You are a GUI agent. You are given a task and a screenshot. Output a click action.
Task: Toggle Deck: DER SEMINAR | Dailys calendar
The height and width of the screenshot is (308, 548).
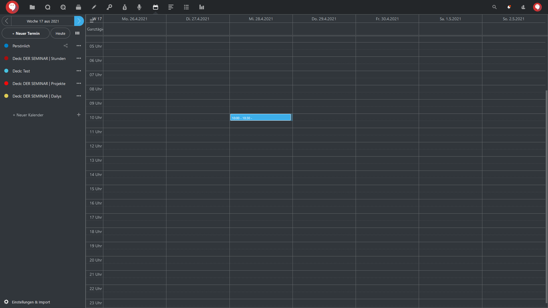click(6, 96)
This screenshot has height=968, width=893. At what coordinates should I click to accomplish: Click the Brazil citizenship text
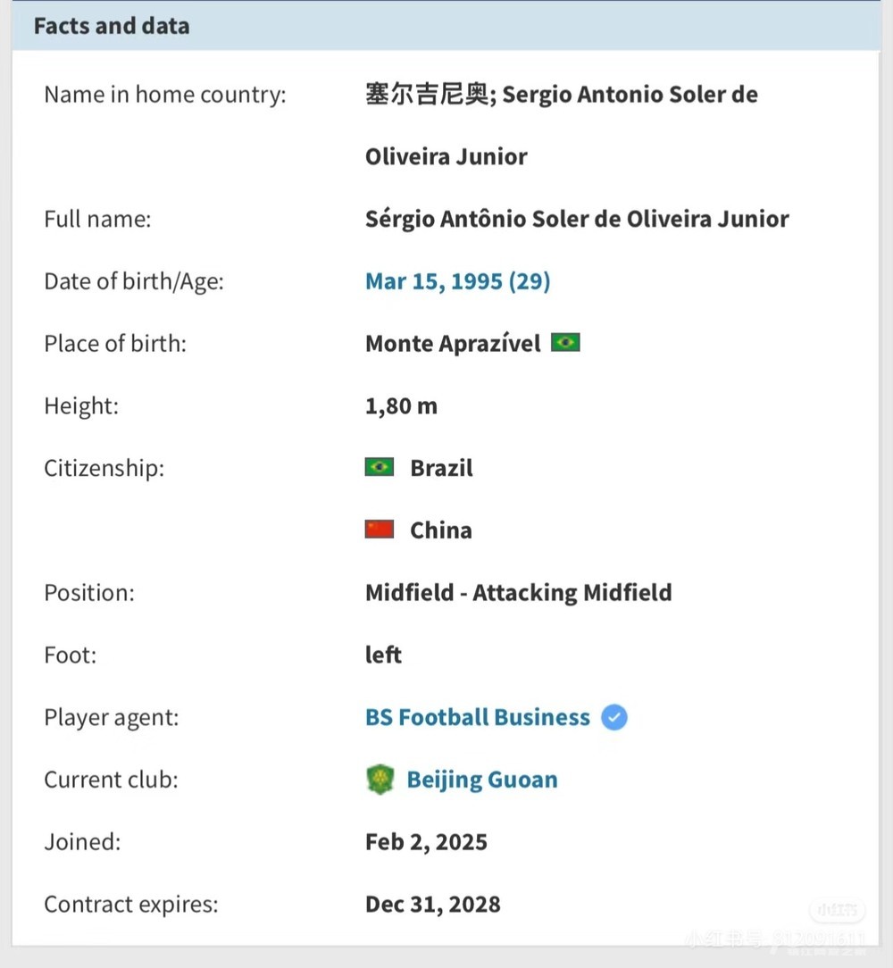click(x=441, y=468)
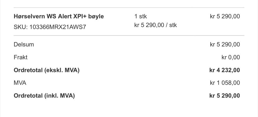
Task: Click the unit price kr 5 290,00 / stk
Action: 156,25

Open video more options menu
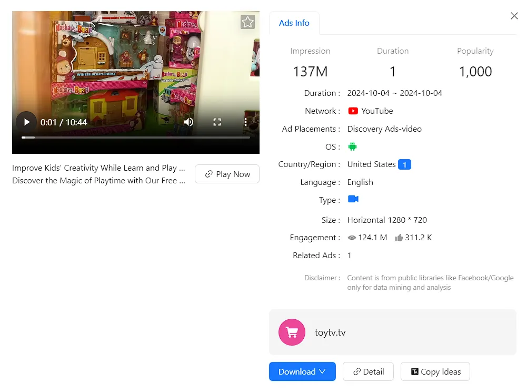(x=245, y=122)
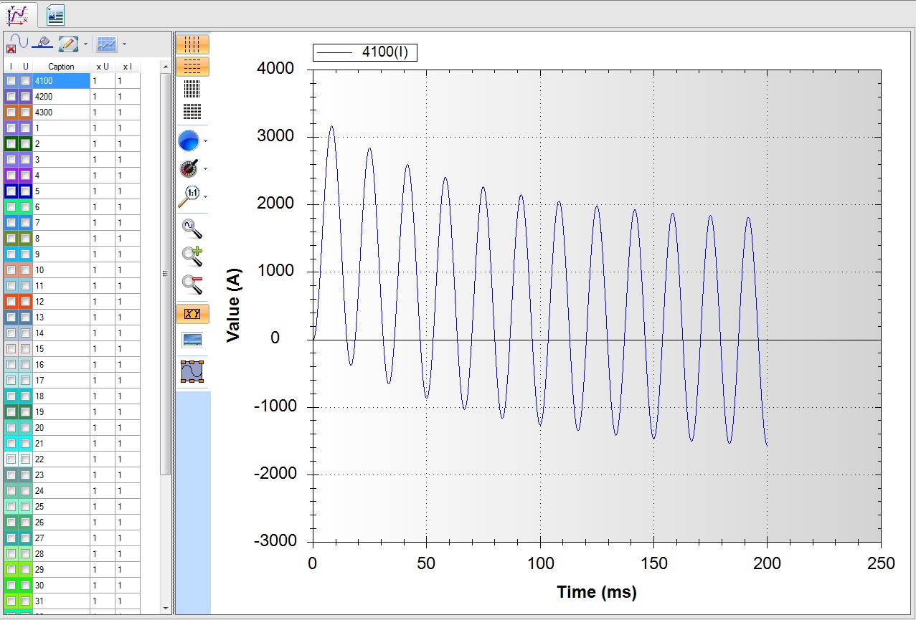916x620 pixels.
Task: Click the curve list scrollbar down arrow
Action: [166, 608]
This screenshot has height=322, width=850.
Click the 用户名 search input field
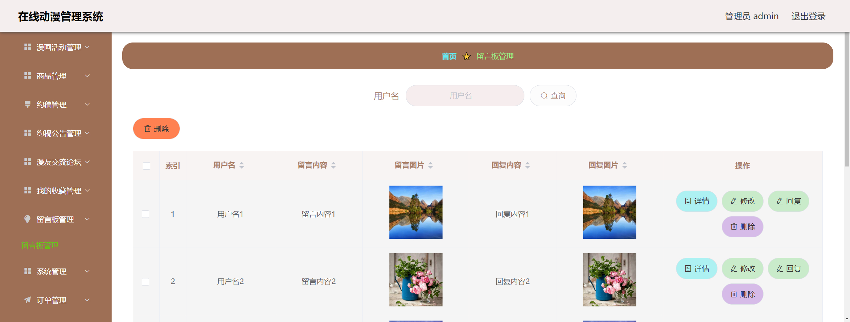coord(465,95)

*INSTRUCTION*: Can you lay out every line of the listing above as a numbered list, skipping blank lines and leaving the pictures out?

*SOLUTION TO THIS TASK*:
1. You are a GUI agent. You are given a task and a screenshot. Output a click action.
2. Task: Toggle Deck: DER SEMINAR | Dailys calendar
3. The height and width of the screenshot is (308, 548).
4. click(6, 96)
5. This screenshot has height=968, width=893. At what coordinates should I click to accomplish: Click the Brazil citizenship text
6. click(x=441, y=468)
7. Task: Click the unit price kr 5 290,00 / stk
8. Action: 156,25
9. Open video more options menu
10. (x=245, y=122)
11. 916x620 pixels.
12. Task: Click the curve list scrollbar down arrow
13. Action: [166, 608]
14. This screenshot has height=322, width=850.
15. Click the 用户名 search input field
16. coord(465,95)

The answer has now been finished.